Reading Response 4/1

We discussed the Stanford Prison Experiment in my 102 class in depth, but reading about it a second time still unsettles me. It reminds me that you never truly know what a person is capable of, especially if you know them just on a surface level. Similar to the Milgram experiment, where an alarming number of people shocked the unseen “subject” with a seriously harmful or even deadly amount of volts, an innocent looking stranger on the street could be wiling to do things you don’t want to think about. Of course, the Milgram experiment was looking at obedience to authority instead of simulating a prison environment, but the results of both experiments didn’t exactly put faith in humanity. The SPE is maybe a little more unsettling, because the “victims” were real humans who faced real abuse, not just a voice behind a wall. I don’t think it was ethical to run this experiment, because the subjects were clearly scarred for life, and even the head researcher admitted that he got lost in his role and probably wouldn’t have snapped out of it for a while if a third party hadn’t pointed out how cruel the experiment was becoming.

I think the Goethals and Allison article was fascinating. I found that it further expanded on the evolutionary preferences for leaders in an LSS that we read about, especially when it comes to political leaders like Kennedy and Reagan. It was also a little alarming, because it reminded me that people make a crazy amount of assumptions about you as a person based on first impressions and rumors that they’re content to never follow up on. How you perceive yourself vs how other perceive you could be completely different and you might never know about it.
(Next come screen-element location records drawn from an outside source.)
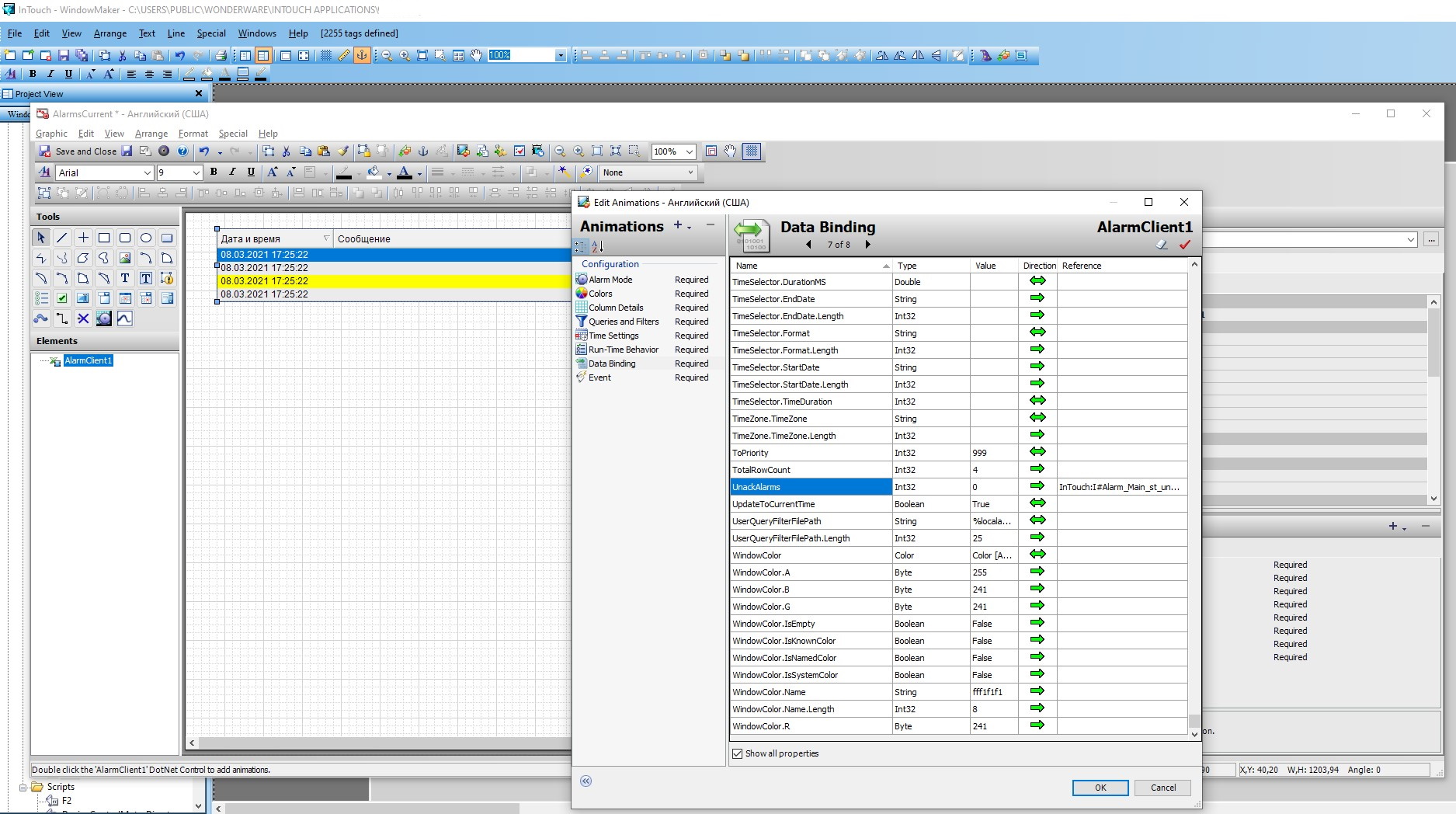The width and height of the screenshot is (1456, 814).
Task: Open the Format menu in graphic editor
Action: tap(193, 134)
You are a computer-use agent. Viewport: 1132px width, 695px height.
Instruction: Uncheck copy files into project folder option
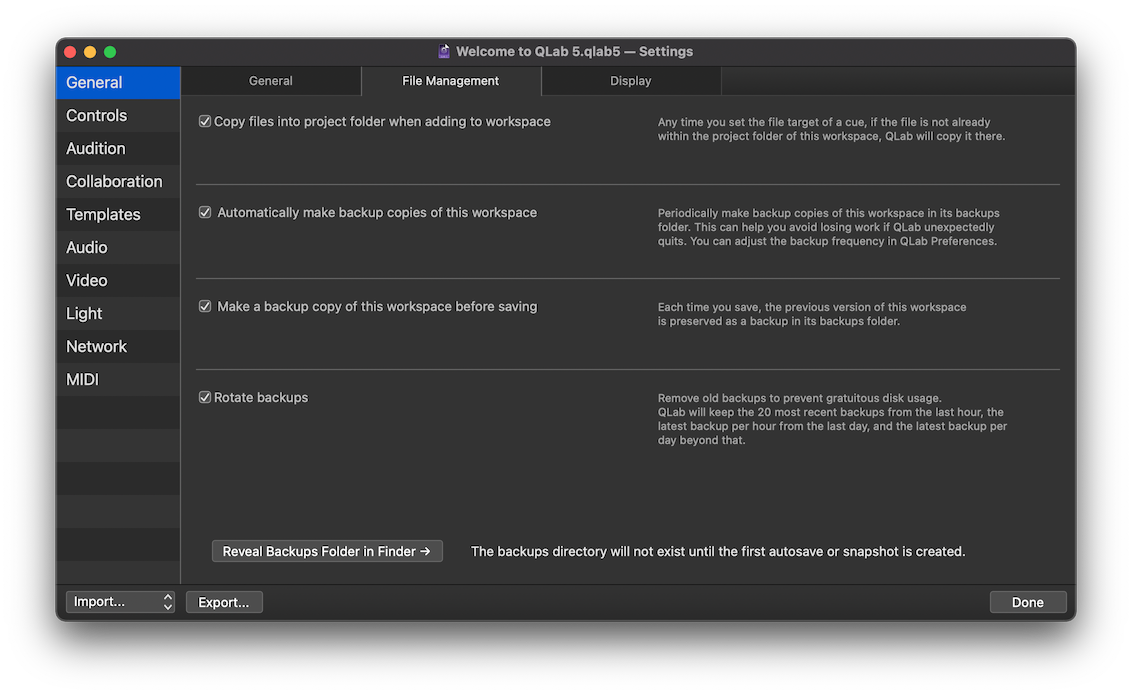click(x=204, y=120)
5 thoughts on “Reading Response 4/1

  1. Katharine Encinas

    I was shocked to read how far the experiment was taken. In past readings, we learned about a person’s unwillingness to “act” to make a bad thing happen even when the “letting happen” event was worse. This experiment seems to be the polar opposite. People were eager to inflict pain, physical or psychological. I wonder why people were so willing to act the part and if it had to do with the immense power they held. It speaks a great deal to the corruption that comes with power.

  2. Joshua Magee

    Yeah, I definitely believe that saying one has gotten lost in their role doesn’t clear them of responsibility or accountability. Phillip Zimbardo clearly did not have control over the subjects in his experiment and allowed the prisoners to be treated as non-human variables. While the experiment was ended, there should have been some serious ramifications for Zimbardo and his researcher staff.

  3. Ellen Curtis

    I also question the ethics of this experiment. It would be interesting to read more about how the prisoners were impacted weeks, months, and years after the experiment took place because I can really see it having long-lasting effects.

  4. Robert Loonie

    I really liked how you mentioned how everyone views different events or people differently due to their precocieved notions about that person, it reminded me a lot about our discussion from Mindbugs. I think its fascinating how our brain creates patterns, most of the time, without us realizing it.

  5. Sarah Houle

    The Goethals and Allison reading also unsettled me when it came to remembering that other people have perceptions of you. In some ways it almost makes me think that people never truly know themselves. A person can understand themselves as they perceive themselves but a large component of a person is how they interact with others. While a person can see that interaction from their own point of view, they will never truly know someone else’s perception of them and how that other person has placed them into schema’s. This disconnect in understanding one’s self is fascinating and terrifying at the same time.